More motivation to read

Mar. 09, 2014 @ 08:21 PM

On Tuesday morning, the entire student body at L.B. Yancey adorned white and red striped paper hats while reading books in the hallways.

The school-wide reading celebration was part of the National Education Association’s Read Across America event, which honors Dr. Seuss’s March 2nd birthday.

“I think it’s somewhat of a tradition to celebrate Dr. Seuss, but it also breaks up the monotony of reading in the classroom,” said Assistant Principal Lanisha Daye. “It changes the setting and gets kids inspired because everyone is reading together.”

Kellye Walton, a third-grade teacher at Yancey, said the reading event helps to motivate the students.

“I think it is helpful because they get to have fun reading; they get to see other kids read; they get to see the teachers read,” she said. “It’s good because it’s motivating the students, and it’s a fun way of reading.”

At the local and state level, administrators are placing increasing emphasis on reading in the elementary schools with additional tests and requirements.

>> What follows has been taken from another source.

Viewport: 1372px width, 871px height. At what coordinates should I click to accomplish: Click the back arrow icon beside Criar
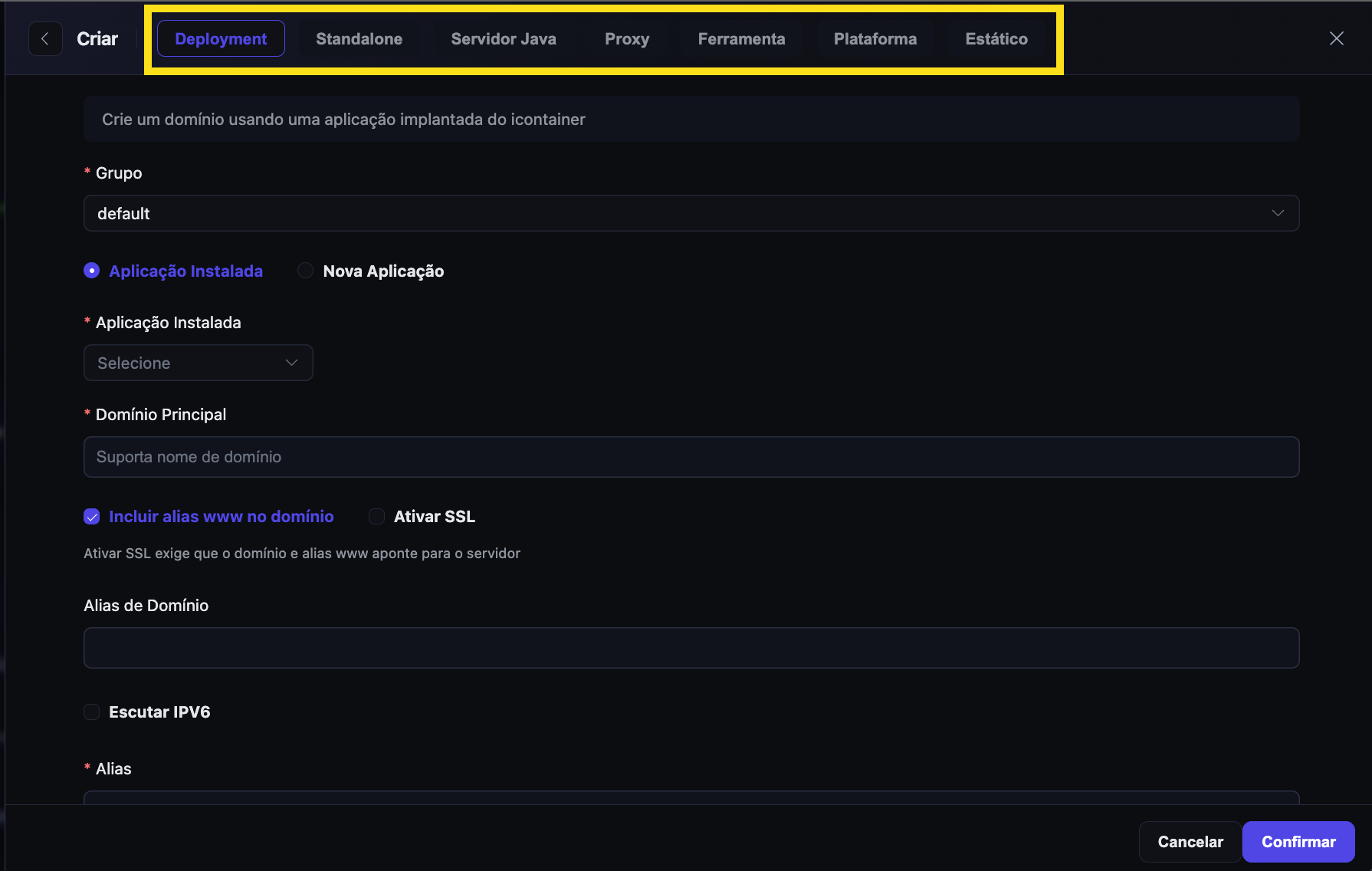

The new Read to Achieve legislation, which went into effect this school year, mandates that third-grade students demonstrate reading proficiency, otherwise they will not be promoted to the fourth grade.

Rhonda Lucas, a Yancey teacher, said she is in her first year teaching third grade.

“I’ve taught second-, fifth- and sixth-grades,” she said. “I did not realize the magnitude of what third-grade teachers have to contend with. It’s astronomical.”

Lucas said one the most time consuming assessments is the Reading 3D benchmark testing, which kindergarten to third-grade students take three times a year.

She said the benchmark testing has several components, including three one-minute assessments.

There is also a word recognition part and a comprehension section where students read a story and answer written questions.

“If they don’t pass the written component, we can’t go on to oral component,” she said. “So even if they are able to read the words of the story, if they are not comprehending, it will kick them back. That can be disheartening. I have one student that can read 144 words per minute, but the comprehension is not there. So I have to teach him how to slow down in order to be able to pay attention to what is going on in the story.”

Walton said her biggest challenge is finding time to be able to teach between all the different assessments.

“It is time consuming doing the different assessments and trying to get the students prepared for the assessments,” she said. “You don’t feel like you have enough time to prepare them and actually have time to teach.”

Like many third-grade teachers, Walton said the additional tests exacerbate the pressure she feels.

“I do feel pressure because I want them all to do well and how they do reflects on me,” she said.